Another concern, which has been more widely shared by others using remote monitoring, was liability. “At night and on weekends, when patients continue to enter data into an electronic system, who's going to be there to review the data and intervene in a timely way?” asked Dr. Narrett.
All of the programs teach participating patients that remote monitoring is not always timely and should not be used for an acute medical problem. “This is a system for monitoring your chronic illness, not in real time, and it's not a substitute for calling 911,” said Dr. Kvedar. His malpractice carrier is on board with the system, and health care consultant Vince Kuraitis predicts that others will soon follow.
“Imagine the doctor on the witness stand. Today, the question is ‘Why did you try this newfangled remote monitoring system?’ The question a few years from now is going to be ‘Why didn't you connect to this system?’” said Mr. Kuraitis, the founder of Better Health Technologies, LLC.
A bright future
Mr. Kuraitis also predicted changes in the other major obstacles to remote monitoring implementation. “Economics and technology infrastructure have been major barriers, both of which are potentially right on the cusp of major change.”
The physician reimbursement system is the major economic barrier. The major users of the technology thus far have been health care organizations, such as the VA and Partners, that benefit financially from a reduction in office visits and hospitalizations. For an independent physician practice, remote monitoring is less likely to offer a financial benefit and perhaps may even lead to a loss, if some office visits are replaced with data review and phone calls.
“There really does need to be some allowance for reimbursement for this activity. It needs to be paid for, and it should return to the system if you really are improving outcomes and reducing hospitalizations,” said Dr. Krumholz. Additional rigorous evaluation of the various remote monitoring systems (which may not all be equally effective) is needed, so that clinicians can be confident about what the programs achieve, he noted.

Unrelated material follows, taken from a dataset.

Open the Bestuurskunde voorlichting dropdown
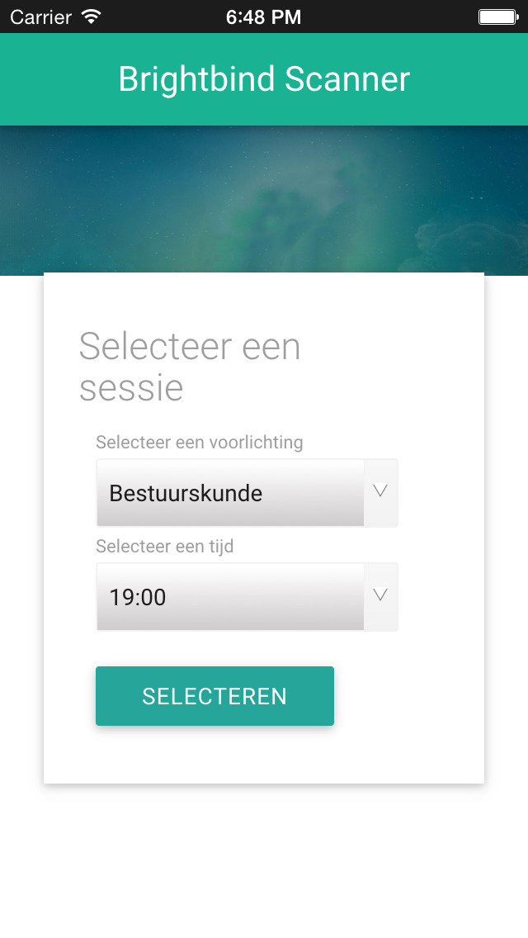528x938 pixels. coord(247,493)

So far, cost-effectiveness data on the programs are limited but encouraging, Dr. Krumholz said, and the value will increase as the cost of technology continues to drop.
“When these technologies came out in the early 2000s, a home-based monitoring system was about $6,000 plus, and then there was a monthly fee on top of that,” said Mr. Kuraitis. “Today prices are more like $1,000.”
Payment system reforms that incorporate pay-for-performance or bundled payments could increase the value of remote monitoring for physicians. Meanwhile, existing incentives to increase use of health information technology make it more likely that doctors' offices will soon have the computer technology to plug into remote monitoring systems, the experts suggested.
As the population ages and more tech-savvy patients have need of monitoring, the technological options will also open up. “Everyone who's in their 50s now who's going to be a high health care consumer in the next 10 years, they're all connected to computers,” said Dr. Kvedar. Many of the current monitoring systems use analog phone lines, because that is the only connectivity in patients' homes. But the elderly of the future could be inputting their data into smartphones.
It all adds up to the likelihood that you'll be monitoring a patient not-so-near to you fairly soon, experts predicted. “Remote monitoring technology will be an integral component of the medical home and helping doctors to coordinate care and be paid for it. When all those things come together, doctors are going to love this technology,” said Mr. Kuraitis.